Exercise set:
(a) In the passage about designing sofine, what prefix was added to sofine's own arguments to keep them from colliding with plugin arguments?
(b) Continue the passage about designing sofine from its last sentence.

Because the project seemed to potentially have general utility, I wanted it to be as easy to start using, and as easy to continue using, as possible.

In pursuit of this noble goal, I decided to think hard about the design and to very strictly follow a few principles. These became apparent as I thought about the requirements, which themselves fell naturally from the use case described above.

I decided a user should be able to:

  1. Manage any number of data collection plugins in one way, but with no dependencies on each other and no possibility of collision
  2. Combine calls to them in one call, to support use in shell scripts, automation, piped expressions, and so on
  3. Retrieve one set of data from any number data sources
  4. Begin and continue to use the library with the minimum possible number of install and configuration steps

It was obvious to me once I formulated these requirements that the first one required very careful design, and the second was in fact the API for usage of the library.

But I didn’t realize the third one would raise design issues until I ran into them, at which point I had the obvious-in-hindsight realization that data sets returned by sofine were also an API.

The fourth point clearly concerned the unsexy issues of package management and configuration management (among other things), which we don’t always look at as design. But here too I ran into novel issues because of the goals of the project, and in solving them came to see these aspects as integral to project design.

In short, I learned that design matters, even if your application’s only interfaces are the command line, URLs, configuration files, data output, and the file system.

Designing the Call APIs

This was the first area of design I thought about, because it was the most apparent at the start (which is probably a lesson in itself). I wanted users to be able to chain Unix-style piped calls to multiple plugins from the command line. I wanted as few arguments as possible.

The first iteration looked like this:

python runner.py '-s fidelity arg_1 arg_val_1 | -s ystockquotelib'

Some design basics were already in place. I decided to avoid making runner.py executable, to save users from relying on a hardcoded shebang path. And I knew I wanted the sofine arguments to come first, followed by any additional arguments required by the plugin call itself.

But I’d already hit my first design issue. Using traditional single-letter short-form arguments for sofine would break as soon as any plugin took an -s arg of its own. I’d hit a namespacing issue. I decided the simplest solution was to prefix sofine arguments with --SF:

python runner.py '--SF-s fidelity arg_1 arg_val_1 | --SF-s ystockquotelib'

Designing Plugin Management

I hit another namespacing issue with plugin management. Early in development I had a few test plugins in a directory. But I knew that system wouldn’t scale to fulfill my first requirement: “Manage any number of data collection plugins in one way, but with no dependencies on each other and no possibility of collision.”

Information shown:

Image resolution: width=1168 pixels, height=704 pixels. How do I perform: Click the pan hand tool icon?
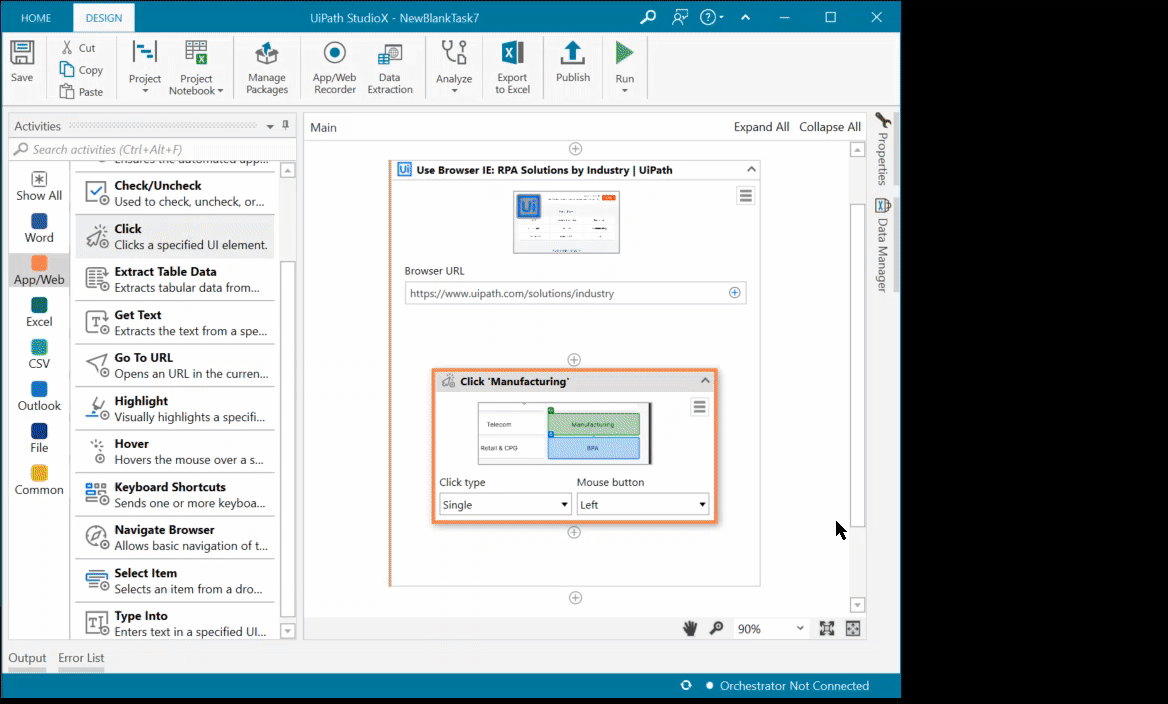(x=690, y=628)
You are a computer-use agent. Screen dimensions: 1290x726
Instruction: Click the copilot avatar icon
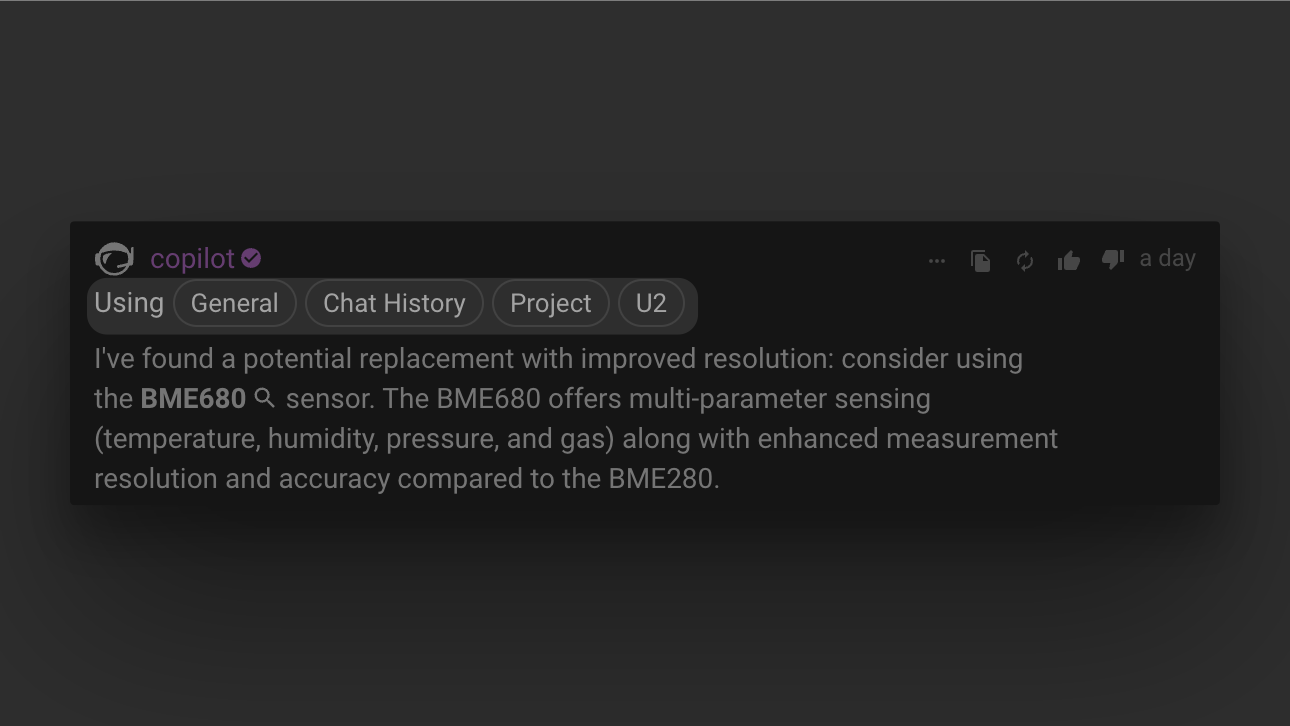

Results by task:
(a) --SF

(b)
The simplest solution seemed to be to use the natural namespacing provided by the file system. So a plugin directory might look like this:

- plugins
  - scrapers
    - fidelity.py
    - schwab.py
  - api_wrappers
    - ystockquotelib.py
    - all_finance.py
  - db_wrappers
    - ratings_data.py

or this:

- plugins
  - finance
    - fidelity.py
    - schwab.py
  - municipal
    - city_1_data.py
    - city_2_data.py
  - ratings
    - muni_ratings.py

This design had several other benefits that convinced me it was a good approach. Plugin groups let users logically organize plugins by whatever criteria worked for them, as in the above examples. Separate directories per group also meant users could manage all plugins in one code repository from the root plugin directory, or have one repo per group. And as long as plugin calls now supplied the plugin name and its group, configuration would still only require one value, the plugin root directory.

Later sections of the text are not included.